Не было в ней разных соответствий, что так очаровывали в Элле и выдерживали сравнение со всякими голливудскими звездами: у Эми для этого был куда больший избыток плоти и крови. Вдали от нее он старался побольше вспоминать ее совершенные несовершенства. Вспоминал, как они возбуждали его, как услаждали, и чем больше он предавался таким воспоминаниям, тем больше совершенного отыскивалось в несовершенствах. Родинка над губой, завораживающая улыбка, открывавшая зубы, что росли как попало, легкая неуклюжесть походки – словно на тормозах, вразвалочку, едва не развязная, словно бы она старалась управляться с неуправляемым, притвориться тихоней, не выставляя при этом напоказ чего-то женственного и животного одновременно. Она то и дело ненароком терзала свою блузку, подтягивая декольте повыше, словно боялась: если она этого не сделает, груди ее в любой момент возьмут да и выскочат.

Ему вспоминалось: чем больше она старалась упрятать и прикрыть свое естество, тем большее буйство во взглядах это вызывало. Она была ходячим парадоксом: ее смущало и в то же время приятно возбуждало то самое, чем она красовалась. Смеясь, она заходилась в кашле, похожем на кудахтанье, двигаясь, раскачивалась, и для него она всегда пахла мускусом и тем изменчивым дыханием морского ветра, которое прокатывалось клубком по гостиничной веранде и мягко дребезжало открытой стеклянной дверью. В постели она иногда пробегала рукой по частям своего тела и со странным недоумением разглядывала бедра или ляжки: для нее самой, как и для него, ее тело было тайной за семью замками. О своей внешности она говорила, словно описывая неудачное строение: форма ног, ширина талии, разрез глаз.

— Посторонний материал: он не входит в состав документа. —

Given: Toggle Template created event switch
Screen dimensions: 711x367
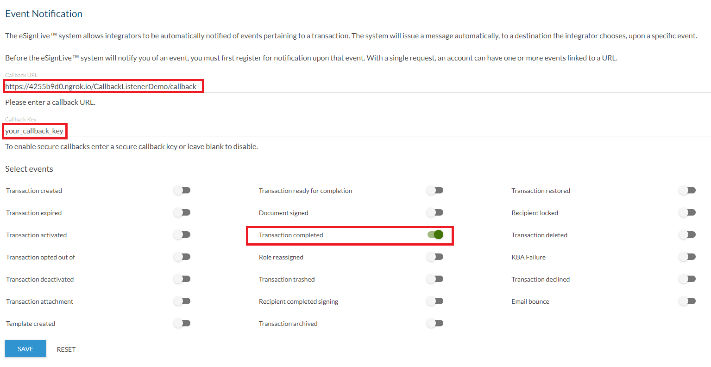Looking at the screenshot, I should tap(182, 323).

Поначалу он не хотел верить в ее чувство к себе. Позже отмахнулся от него, сочтя похотью, и, наконец, когда отрицать это чувство стало уже невозможно, все больше и больше поражался его животности, его мощи и свирепости, в которую едва верилось. И если эту жизненную силу человек с такой низкой самооценкой, как у Дорриго Эванса, порой воспринимал как слишком огромную и слишком необъяснимую, то понемногу он понял, что сила эта к тому же неумолима, неизбежна и сокрушающа. И сдался ей.

Желание обуревало их теперь неустанно. Они стали опрометчивы, при любой возможности предавались любовным утехам, жадно используя укромные уголки и минуты, которые в один миг могли привести к разоблачению, позволили бы всему миру, подглядев, удостовериться, что они это «они», увидеть их. Отчасти они сами к этому стремились, отчасти хотели этого, отчасти избегали и отчасти скрывали, но всегда у них от этого захватывало дух. Океан вздымался и пробивался сквозь толстые базальтовые стены «Короля Корнуолла», а внутри их усилия медленно сливались в единое целое, тела покрывались бисеринками и сплетались, оскальзываясь в поту. Утехам любви они предавались на пляжах, в океане и (с меньшими удобствами) в кабриолете на улице позади «Короля Корнуолла», над пивным бочонком в прохладном укромном уголке подвала, а однажды даже на кухне очень поздно ночью. Противиться напору ее прибоя он не мог.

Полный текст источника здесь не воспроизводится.